巫大人报以神秘的微笑。便把门关上了,这是间石室。靠阳的部分是露天的洞穴,这里只有简单的一张床和一个桌面。就没别的东西了,刚刚被那什么鎏金蛊的东西触碰到,惊悚余温还停留在流苏的胸口。而在一旁的童璞,却是面色严肃。
“你发现什么了?”
“我们被监视了。难道你没有发现,一路以来,除了那个叫巫祭的女人。就没有其他人吗?”
流苏不懂。歪着头。
“这里并不是什么客房,是监狱。”
什么?!流苏立马站起来,“他们不是很温和的么?凭什么关着我们?”那这个童璞就无法告诉流苏是为什么。因为在他的神识之下,方圆十里之内,除了几个比较隐晦的气息。就没什么人。然而童璞却注意到流苏右手手腕上。奇异的绿色更加增添了些许诡异的光芒。
“这个翡翠手镯,你是什么时候戴上的?”
流苏被童璞说的一愣,她也紧接着看她右手手腕。怎么回事?这个手镯,是什么时候戴上去的?为什么她完全没有感觉?唯一被触碰到的东西,仅仅是那个诡异的鎏金蛊而已!而且,流苏也没有看到,那个被巫大人称之为查尔利大人信使的鎏金蛊究竟是什么模样。
流苏再看自己的右手手腕,惊恐和后怕席卷了她全身。
那个戈壁上,数百口只装少女的悬棺......
“童璞......”流苏现在差不多要哭出来了。
然而一连几天,并没有什么事情发生。直到他们被请出‘厢房’时,流苏一直隐藏她的右手手腕。因为无论怎样都拔不下来,也便罢了,不让人看见就行。

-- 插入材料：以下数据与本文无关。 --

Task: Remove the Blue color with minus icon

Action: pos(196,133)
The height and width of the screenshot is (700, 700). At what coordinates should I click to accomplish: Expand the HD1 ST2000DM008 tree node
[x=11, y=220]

巫大人,却是一如既往的温和。“再走几个廊就要到吾族圣地,今天是个特殊的日子。”
在黎族,有个很神奇的事。那就是每隔一段时间,都要举行盛大而辉煌的喜事。给查尔利大人娶亲。传说查尔利大人有九百九十九个新娘,每个新娘都貌美如花。在被圣水沐浴过后,便要穿上红纱衣。坐在喜轿上,传承着整个黎族的期盼和祝福,去往世界的尽头。那时,新娘会得到永生。

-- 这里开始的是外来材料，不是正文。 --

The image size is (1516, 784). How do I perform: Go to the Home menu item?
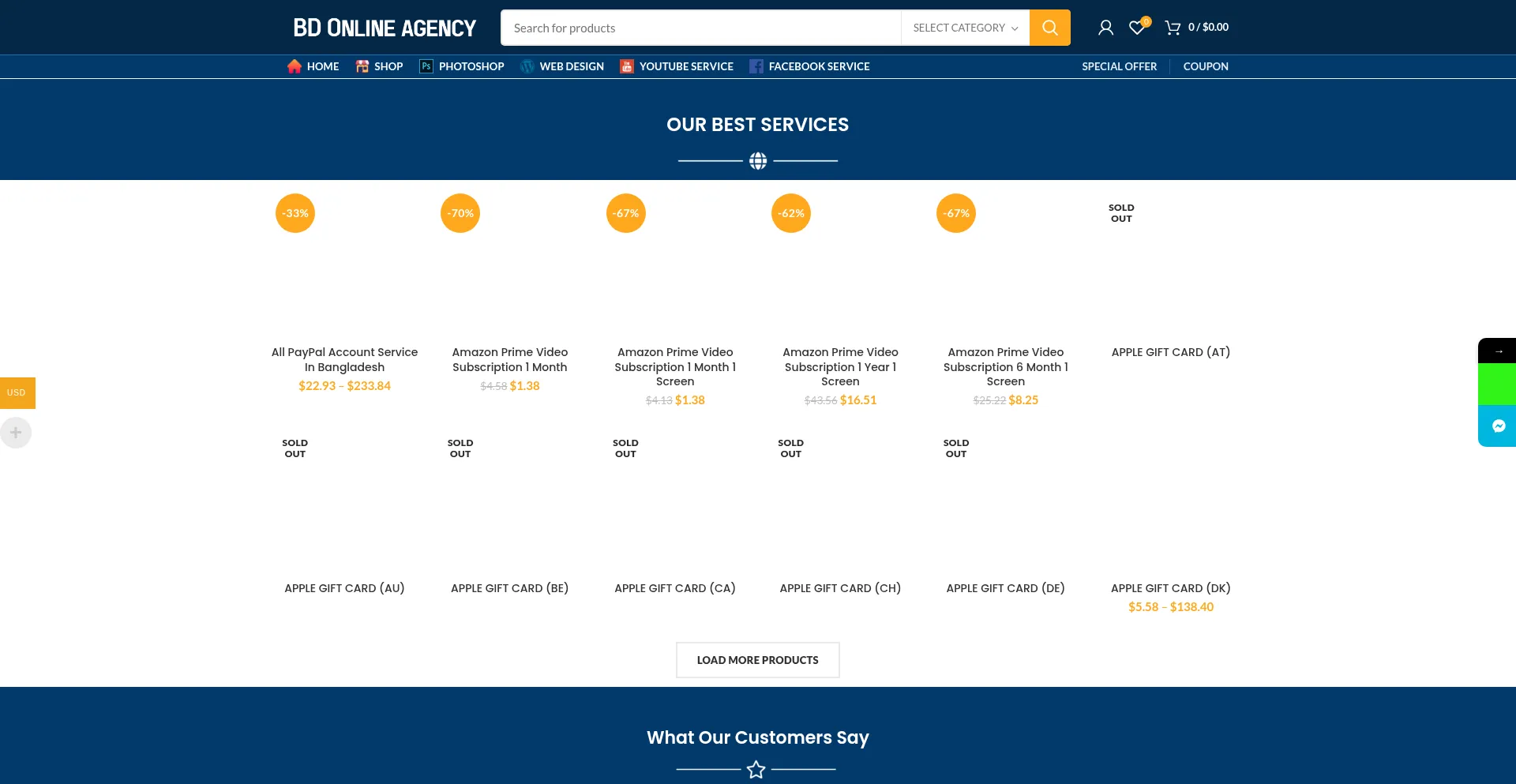click(313, 66)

然而在娶亲之前,要进行阳祭和阴祭。巫大人为了让这件喜事更加的引人注意,特意允许他们这两个外乡人前来参观。
黎族所有的东西都是用石头打磨的,包括床门桌椅,案牍。筷子,呈盛容器。等到视野更开阔些,在阳光的照射中。下面是个非常大的石头原面磨成的巨大光盘。在光盘的西北方向,还坐落着几个奇怪的巨石搭建门具。

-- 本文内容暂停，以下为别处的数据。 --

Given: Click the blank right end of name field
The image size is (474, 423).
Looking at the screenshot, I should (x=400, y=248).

巫大人跟着流苏童璞一起。看着下面的人,在紧张兮兮的做些什么。
“在我们看来,祭祀神灵,是件伟大的事情。所以会定时从外面掠夺些小灵兽,让它们的血,洒满祭坛的每个角落。只有这样,神灵才会听到我们的呓语。才会让我们的城堡坚不可摧,让我们有活下去的机会。”(未完待续)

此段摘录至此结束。